### Task list:
**A.** Decide whether each statement below agrees with the ethical culture article. (i) The survey covered 19 organizations. (ii) More than 3,000 employees took part in the survey. (iii) Presenteeism means being at work but not working. Answer each with yes or no and quote the deciding words of the article.
**B.** List every example of counterproductive work behavior that the ethical culture article names.
**C.** Carry the ethical culture article forward from its last sentence.
====== Provided text ======
The Ethics Institute recently conducted research to determine the extent to which organisational ethical culture contributes to ethical failures. The survey was done in 19 medium to large private sector organisations across all industries. A total of 2 791 employees participated in the survey.
It was evident from the research that organisations with weak ethical cultures do not adhere to principles of good governance and ethics. It can be argued that there is a causal link between 'strong ethical cultures' and 'good performance'. This is especially true if we consider the financial damage that organisations with poor ethics have suffered in recent times.
Our research indicated that an ethical culture is characterised by a combination of the following components: ethics accountability and responsibility; the commitment of non-managerial employees, middle management and leadership (senior management) commitment to ethics; ethics talk; ; and ethics awareness in the organisation.
Why ethical organisations perform better
Accordingly the research demonstrated that the two main culprits that contributed to weak or underdeveloped ethical cultures in the private sector were (1) the ethical treatment of people and (2) ethics accountability and responsibility. It would appear that these two aspects are the most problematic for most private sector organisations with scores here being the lowest. This means that the private sector may not effectively hold people responsible for their behaviour or treat employees in an unfair manner. This has major repurcussions for the work-engagement and well-being of employees.
Organisations are essentially networks of complex relationships between various stakeholders and not just brick and mortar entities. Relationships between the organisation and its stakeholders, e.g. employees, customers, suppliers, business partners etc., is critical to ensure that the organisation maintains its operations effectively. Unethical treatment of people results in these relationships being damaged.
This may, of course, result in systemic problems that effect the organisation's performance. For example, if organisations continuously treat employees without respect and fairness the psychological fallout could be devastating.
We see this when organisations treat their people merely as 'headcount' and make 'downsizing' decisions that make the financial statements look good, but have negative outcomes for employees, their families and society.
A downward spiral
Employees may lash out to this in different ways by engaging in counterproductive work behaviour. Examples of counterproductive work behaviour are presenteeism (being at work but not working), theft, insubordination, verbal and physical sabotage, and anti-social behaviour.
It has also been linked to outcomes such as work stress, burnout, and damage to the social contract between employees and employer.
If this breakdown of the social contract continues unabated, it effects the recruitment pool from which the organisation draws its talent, thus resulting in a downward spiral.
Such behaviour is often caused by the self-isolation by members of the so-called 'C' or 'E'-suites that rapidly lose touch with the reality of being a supervisor or employee, when they are promoted to the top floor with its private elevator and plush carpeting. Decisions at this time only need to satisfy the requirement of being 'within the law', irrespective of any ethical considerations.
====== Excerpted data ======
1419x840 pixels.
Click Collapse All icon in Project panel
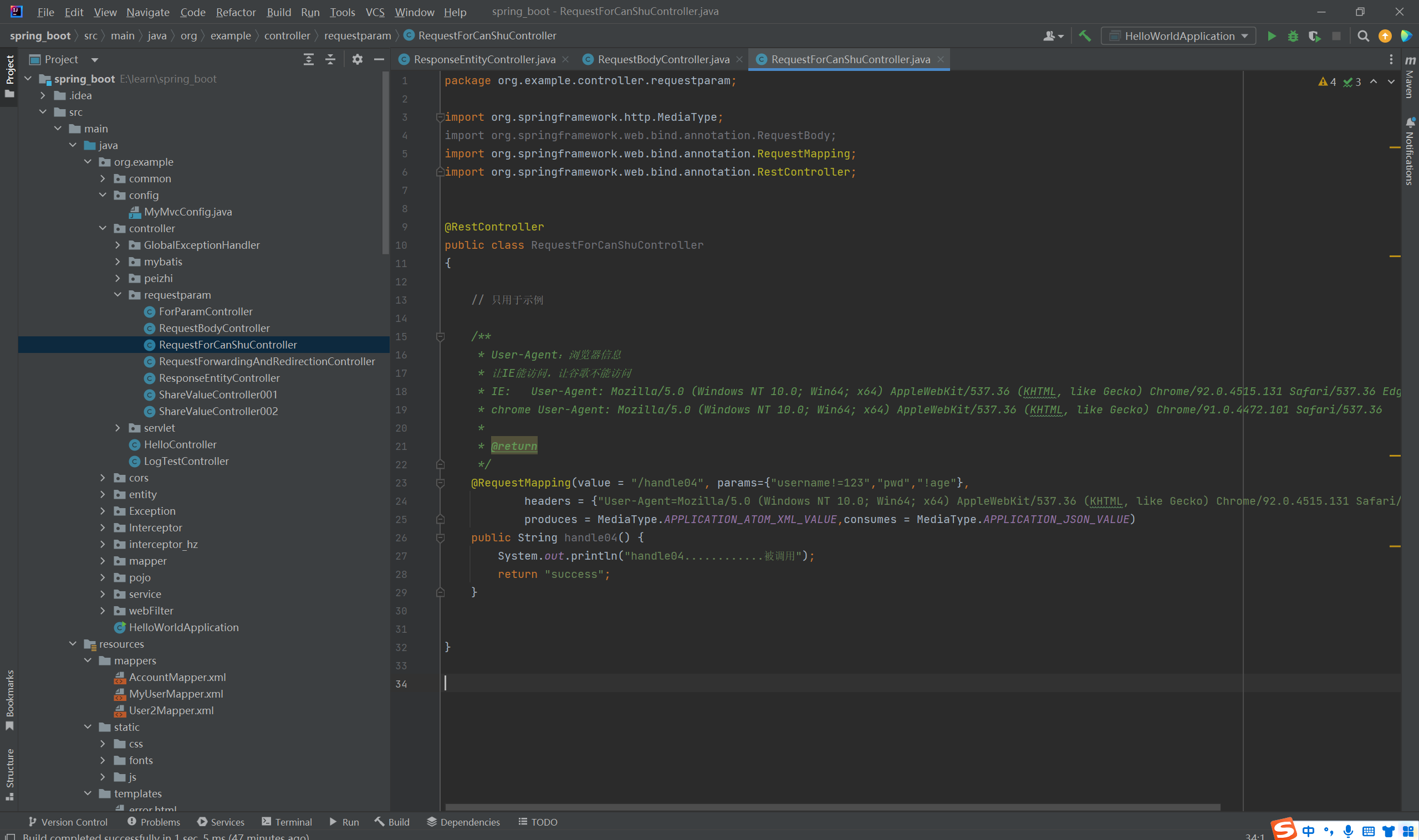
======
====== Excerpted data ======
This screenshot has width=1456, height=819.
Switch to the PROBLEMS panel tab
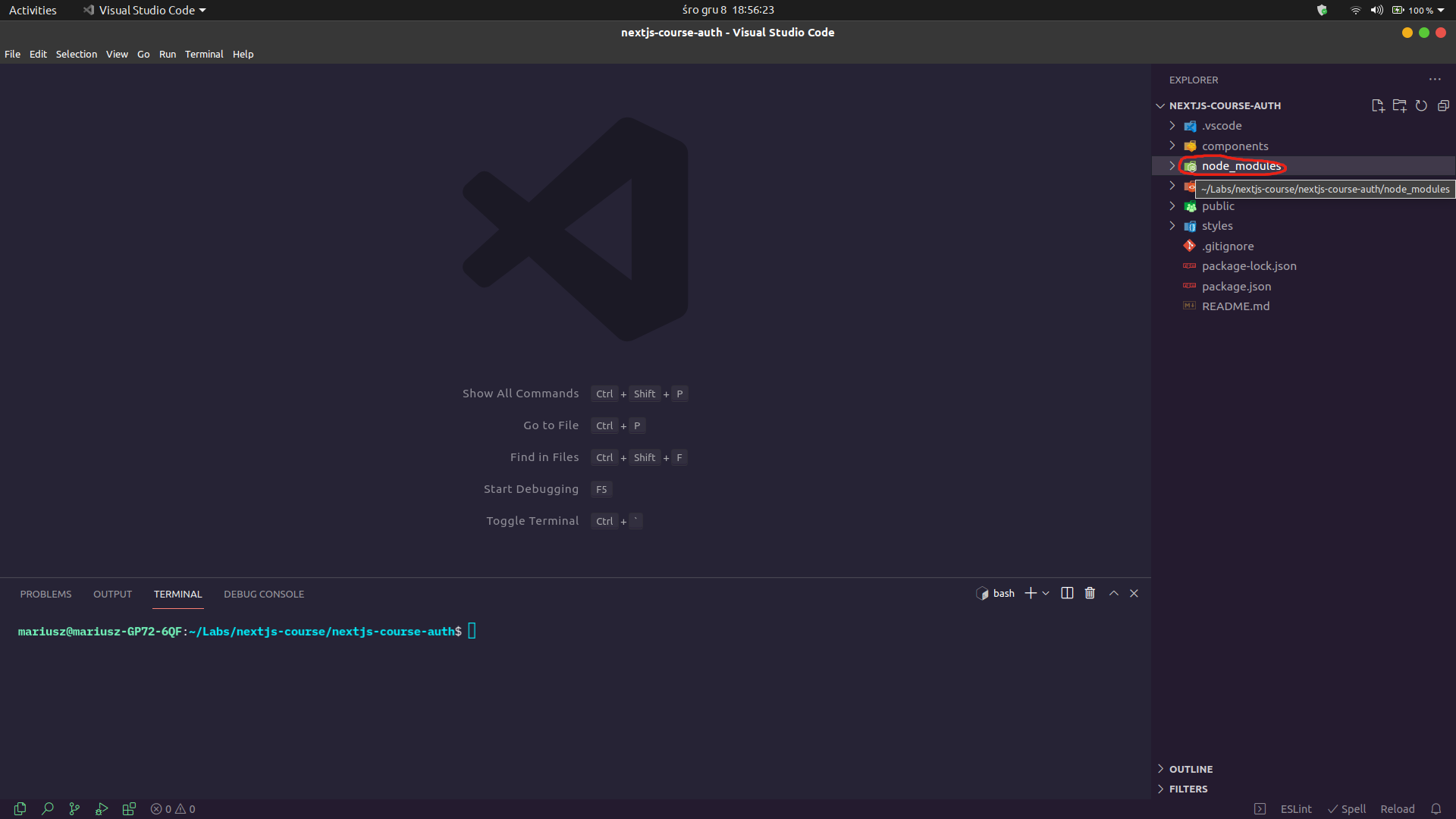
======
====== Excerpted data ======
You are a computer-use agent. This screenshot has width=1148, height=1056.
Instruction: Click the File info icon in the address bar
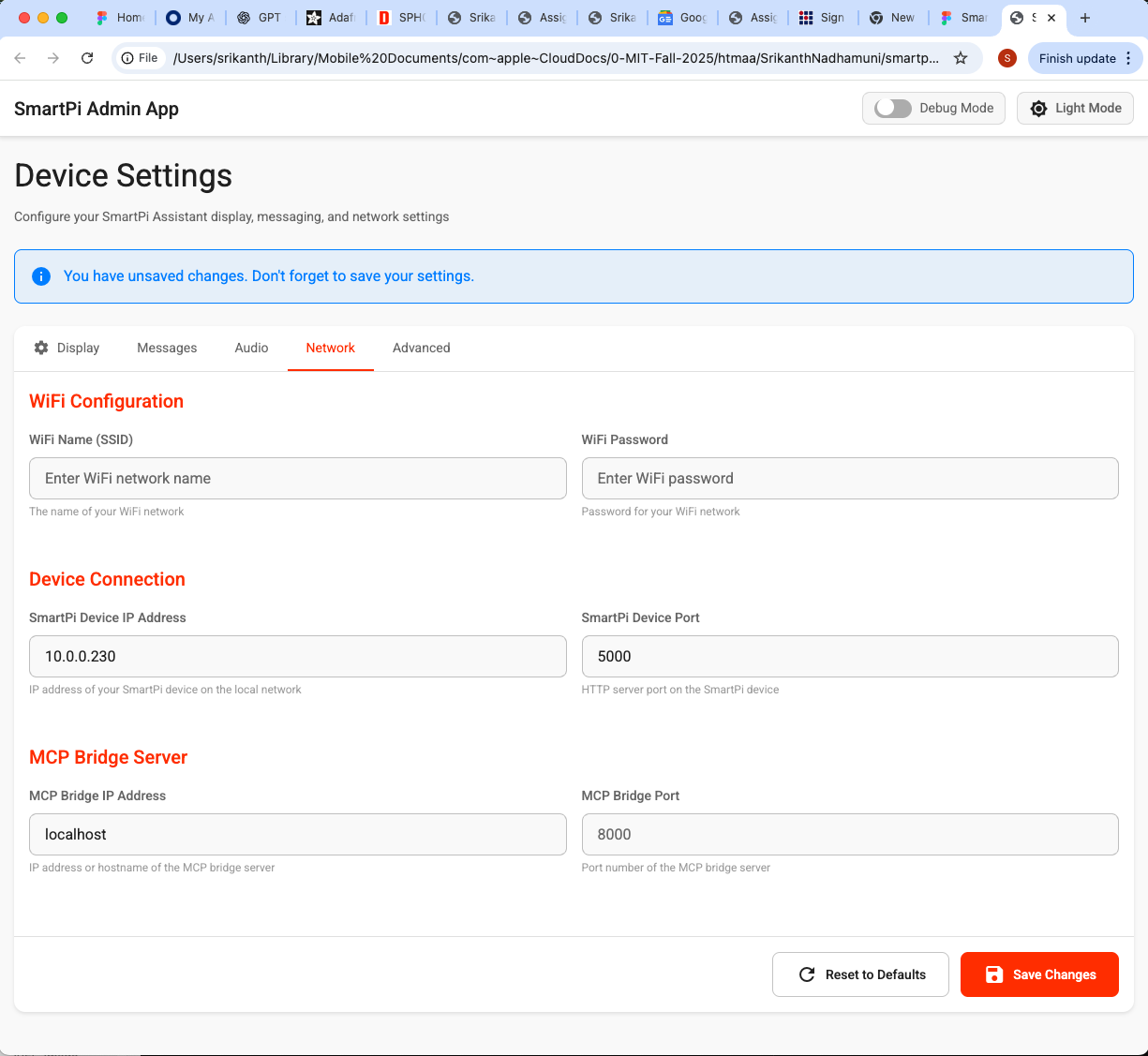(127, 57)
======
### Responses in order:
**A.**
(i) Yes: "The survey was done in 19 medium to large private sector organisations across all industries."
(ii) No: "A total of 2 791 employees participated in the survey."
(iii) Yes: "presenteeism (being at work but not working)"

**B.**
- presenteeism (being at work but not working)
- theft
- insubordination
- verbal and physical sabotage
- anti-social behaviour

**C.**
Impact on suppliers
Another stakeholder that may be exposed to (un)ethical treatment is the organisation's suppliers. Suppliers play a pivotal role in ensuring that the organisation remains productive. These relationships are often damaged by a lack of respect and fairness and manifests in late payment, arrogance, bullying, withholding of information or favouritism. This could mean that the suppliers become apathetic, which, in turn, results in unreliable, substandard and even the provision of dangerous goods and services. This of course always causes harm to the consumer in the long run.
The other main culprit that undermines the development of healthy and sustainable ethical cultures is a lack of ethics accountability and responsibility. That is, the degree to which employees are held accountable for their conduct and decision-making and whether fair and transparent sanctions are imposed when necessary.
This, however, is not only limited to non-managerial employees. The trend in many organisations is to come down hard on non-managerial employees, even when the transgression can be classified as minor, e.g. the theft of a tool, yet to be silent on executive and managerial wrongdoing or to sweep such trangressions under the carpet. Justice is seldom dispensed transparently, swiftly, assertively and consistently across hierarchical levels and divisions.
What's to be done?
So, what to do? Getting the organisation onto a track of strenghtening its ethical culture is not that complicated as may be expected. Sure, ethical culture is an abstract concept. Yet, there are ways to positively influence culture. Organisations make decisions that affect the lives of their stakeholders, and employees in particular, on a daily basis. They then communicate these decisions. Or communicate the decisions somewhat. Or not. The fact is that every decision or action, whether communicated or not, sends a signal to stakeholders.
Think of it in terms of a green light versus a red light analogy. When organisations make decisions that contribute positively to the formation of an ethical culture, green signals are sent to stakeholders. Examples here are the employment of and engaging with ethical employees and suppliers, overtly disciplining those who transgress ethically, promoting people on merit, talking about doing things in the right way and being circumspect on what you as an organisation spend money on.
Red signals are sent when unethical people are appointed or engaged with as a matter of course, failure to decisively deal with ethics transgressors, rewarding unethical behaviour, retrenching people to make the income and expenditure sheet look good, showing clear favouritism in promotions, talking the 'bottom-line only' talk and spending money disproportionately on non-essentials such as building new headquarter structures or entertaining lavishly (or even obscenely).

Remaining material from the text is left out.